Lorsque la copie est remise à toute autre personne que la partie elle-même ou le procureur de la République, elle est délivrée sous enveloppe fermée ne portant d'autre indication, d'un côté, que les noms, prénoms et demeure de la partie, et de l'autre, que le cachet de l'étude de l'huissier apposé sur la fermeture du pli.
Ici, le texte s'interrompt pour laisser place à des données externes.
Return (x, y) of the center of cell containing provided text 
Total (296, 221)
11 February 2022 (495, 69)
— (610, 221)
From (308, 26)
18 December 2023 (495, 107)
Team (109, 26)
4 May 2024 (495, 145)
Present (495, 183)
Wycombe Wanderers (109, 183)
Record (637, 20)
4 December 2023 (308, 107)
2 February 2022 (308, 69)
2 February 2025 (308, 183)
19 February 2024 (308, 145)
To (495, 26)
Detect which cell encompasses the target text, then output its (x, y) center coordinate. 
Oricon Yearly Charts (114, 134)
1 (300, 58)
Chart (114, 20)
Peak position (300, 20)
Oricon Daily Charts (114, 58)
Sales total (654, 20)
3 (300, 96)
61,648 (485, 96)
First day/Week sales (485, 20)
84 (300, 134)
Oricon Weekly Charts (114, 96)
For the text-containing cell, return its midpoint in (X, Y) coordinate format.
L'huissier fera mention du tout, tant sur l'original que sur la copie" ;
Et, attendu que pour déclarer la signification irrégulière, le premier juge a énoncé "qu'il résulte du récépissé de la poste que la lettre recommandée tendant à aviser X...Y... du dépôt fait à la sous-préfecture de Dakar-Plateau a été adressée à Dakar [...] ; que selon les déclarations de l'huissier, c'est à cause du défaut d'autorisation du greffe de la prison de Sébikotane qu'il n'a pu accéder à X...Y..., la personne intéressée en l'espèce", puis relevé "qu'il faut distinguer l'exploit qui peut être servi à domicile, à mairie ou au chef d'arrondissement de la lettre recommandée pour avis qui est destinée à la partie intéressée, en l'occurrence X...Y..." et retenu "qu'ainsi, en omettant d'adresser la lettre avec accusé de réception là où se trouve effectivement X...Y..., la personne intéressée, l'huissier n'a pas respecté les dispositions susvisées ; qu'en, définitive, l'exploit ne peut atteindre son objet";
Qu'en statuant ainsi, après avoir constaté, d'une part, qu'étant à Dakar [...], à la maison de X...Y... et n'ayant pu servir l'acte, l'huissier l'a déposé à la sous-préfecture de Dakar-Plateau et, d'autre part, qu'il résulte du récépissé de la poste que la lettre recommandée tendant à aviser X...Y... du dépôt fait à la sous-préfecture de Dakar-Plateau a été adressée à Dakar [...], le premier juge n'a pas tiré les conséquences légales de ses propres constatations ;
Qu'en ajoutant à la loi, une condition relative à la remise de la lettre recommandée là où se trouve effectivement la personne intéressée, il a méconnu le sens et les portée des textes susvisés ;
Qu'il s'ensuit que la cassation est encourue ;
PAR CES MOTIFS :
Déclare recevable le pourvoi formé par l'Etat du Sénégal ;
Déclare le tribunal d'instance de Ziguinchor compétent ;
Casse et annule l'ordonnance n° 01 du 12 octobre 2023 du Président du tribunal d'instance de Ziguinchor :
Renvoie la cause et les partie devant le Tribunal d'instance Hors classe de Dakar pour y être jugées conformément à la loi ;
Ainsi fait, jugé et prononcé par la chambre administrative de la Cour suprême, en son audience publique spéciale tenue les jour, mois et an que dessus et où étaient présents:
Ciré Aly Ba, Premier président, président,
Abdoulaye NDIAYE, président de chambre, Ibrahima SAMB, Aissatou Diallo BA, Fatou Faye Lecor DIOP, conseillers,
Ousmane DIAGNE, premier avocat général ;
Marèma DIOP NIANG, administrateur des greffes
En foi de quoi le présent arrêt a été signé par le Premier président, le président de chambre, les conseillers et l'administrateur des greffes.